→ Exercise materials:
=== Begin Enclosure ===

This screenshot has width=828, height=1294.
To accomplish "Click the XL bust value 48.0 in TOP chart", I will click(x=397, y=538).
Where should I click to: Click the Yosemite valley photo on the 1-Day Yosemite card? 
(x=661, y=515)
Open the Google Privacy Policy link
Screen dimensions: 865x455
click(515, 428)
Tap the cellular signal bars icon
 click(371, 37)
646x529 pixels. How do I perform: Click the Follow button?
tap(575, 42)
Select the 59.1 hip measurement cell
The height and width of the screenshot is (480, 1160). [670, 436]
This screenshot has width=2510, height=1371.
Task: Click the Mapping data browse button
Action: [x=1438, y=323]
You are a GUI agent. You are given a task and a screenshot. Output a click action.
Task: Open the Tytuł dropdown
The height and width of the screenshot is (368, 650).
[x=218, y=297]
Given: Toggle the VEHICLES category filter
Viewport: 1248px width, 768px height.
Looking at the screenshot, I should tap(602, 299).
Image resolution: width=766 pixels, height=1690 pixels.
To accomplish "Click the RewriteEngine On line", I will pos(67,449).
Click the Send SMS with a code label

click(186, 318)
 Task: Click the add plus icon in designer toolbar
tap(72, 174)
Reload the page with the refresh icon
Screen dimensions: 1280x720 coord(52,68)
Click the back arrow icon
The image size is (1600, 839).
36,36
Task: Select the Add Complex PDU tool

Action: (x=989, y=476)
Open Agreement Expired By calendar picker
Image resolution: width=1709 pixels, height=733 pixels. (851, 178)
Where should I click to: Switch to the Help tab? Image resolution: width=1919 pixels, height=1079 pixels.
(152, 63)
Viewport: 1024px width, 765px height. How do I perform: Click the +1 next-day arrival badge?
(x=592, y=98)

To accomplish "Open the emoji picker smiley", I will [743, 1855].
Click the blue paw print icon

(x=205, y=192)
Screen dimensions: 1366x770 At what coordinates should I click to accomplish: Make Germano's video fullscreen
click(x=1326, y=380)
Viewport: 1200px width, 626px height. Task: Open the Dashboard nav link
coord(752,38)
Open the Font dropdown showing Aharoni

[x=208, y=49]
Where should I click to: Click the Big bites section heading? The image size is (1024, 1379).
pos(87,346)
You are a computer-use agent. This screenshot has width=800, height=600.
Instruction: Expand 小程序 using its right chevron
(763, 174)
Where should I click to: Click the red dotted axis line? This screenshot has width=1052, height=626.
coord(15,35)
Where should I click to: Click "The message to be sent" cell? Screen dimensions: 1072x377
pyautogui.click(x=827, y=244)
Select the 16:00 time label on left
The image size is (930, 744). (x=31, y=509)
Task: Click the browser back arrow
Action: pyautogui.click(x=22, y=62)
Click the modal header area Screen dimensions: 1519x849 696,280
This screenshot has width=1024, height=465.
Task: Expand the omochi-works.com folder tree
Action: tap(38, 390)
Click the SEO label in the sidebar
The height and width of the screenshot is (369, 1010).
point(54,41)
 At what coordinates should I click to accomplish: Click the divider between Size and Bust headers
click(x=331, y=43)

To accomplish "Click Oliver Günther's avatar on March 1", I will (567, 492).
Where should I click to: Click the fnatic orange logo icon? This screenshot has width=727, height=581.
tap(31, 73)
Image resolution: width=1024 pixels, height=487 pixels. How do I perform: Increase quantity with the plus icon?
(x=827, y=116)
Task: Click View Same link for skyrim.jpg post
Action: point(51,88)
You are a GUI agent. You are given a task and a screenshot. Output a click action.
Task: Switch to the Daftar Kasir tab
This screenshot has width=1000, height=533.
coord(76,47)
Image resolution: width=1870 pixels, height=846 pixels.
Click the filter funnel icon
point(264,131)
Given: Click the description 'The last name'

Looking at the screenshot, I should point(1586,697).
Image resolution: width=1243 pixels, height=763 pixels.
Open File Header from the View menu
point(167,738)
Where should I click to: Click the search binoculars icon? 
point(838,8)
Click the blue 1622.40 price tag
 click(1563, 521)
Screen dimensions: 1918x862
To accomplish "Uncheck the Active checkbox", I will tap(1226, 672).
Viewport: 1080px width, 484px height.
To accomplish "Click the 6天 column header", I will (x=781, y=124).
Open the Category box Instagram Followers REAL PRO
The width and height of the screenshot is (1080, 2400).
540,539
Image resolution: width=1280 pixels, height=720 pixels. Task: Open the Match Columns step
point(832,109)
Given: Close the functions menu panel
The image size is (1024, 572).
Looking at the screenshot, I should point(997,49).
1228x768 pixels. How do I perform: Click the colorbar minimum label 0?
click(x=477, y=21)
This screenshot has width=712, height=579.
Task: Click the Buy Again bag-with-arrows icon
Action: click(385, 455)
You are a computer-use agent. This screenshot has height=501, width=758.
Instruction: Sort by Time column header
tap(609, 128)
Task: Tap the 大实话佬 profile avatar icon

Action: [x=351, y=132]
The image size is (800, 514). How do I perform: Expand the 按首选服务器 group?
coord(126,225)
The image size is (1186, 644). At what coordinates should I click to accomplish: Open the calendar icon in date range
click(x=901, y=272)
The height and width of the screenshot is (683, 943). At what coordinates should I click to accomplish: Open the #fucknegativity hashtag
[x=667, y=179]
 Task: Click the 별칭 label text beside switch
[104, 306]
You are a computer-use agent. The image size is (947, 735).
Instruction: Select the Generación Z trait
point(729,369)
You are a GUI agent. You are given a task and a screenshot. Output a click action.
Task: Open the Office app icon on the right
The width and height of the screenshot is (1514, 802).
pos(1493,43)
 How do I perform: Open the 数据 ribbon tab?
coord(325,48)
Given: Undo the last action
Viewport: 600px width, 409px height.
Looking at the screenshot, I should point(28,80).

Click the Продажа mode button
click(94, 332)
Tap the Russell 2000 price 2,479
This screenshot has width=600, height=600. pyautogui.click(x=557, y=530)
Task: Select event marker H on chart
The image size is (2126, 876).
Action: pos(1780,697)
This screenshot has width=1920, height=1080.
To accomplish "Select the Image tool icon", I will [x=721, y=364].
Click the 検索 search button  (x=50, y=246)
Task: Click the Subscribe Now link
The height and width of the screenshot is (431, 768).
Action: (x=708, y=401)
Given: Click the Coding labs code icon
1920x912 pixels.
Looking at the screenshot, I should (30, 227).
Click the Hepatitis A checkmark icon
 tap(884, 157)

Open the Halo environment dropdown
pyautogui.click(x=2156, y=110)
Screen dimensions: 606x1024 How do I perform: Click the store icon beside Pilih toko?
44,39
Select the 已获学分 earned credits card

=== End Enclosure ===

→ Problem description: Copy all lines of the preceding data that hold the word "chart".

→ Task response:
To accomplish "Click the XL bust value 48.0 in TOP chart", I will click(x=397, y=538).
Task: Select event marker H on chart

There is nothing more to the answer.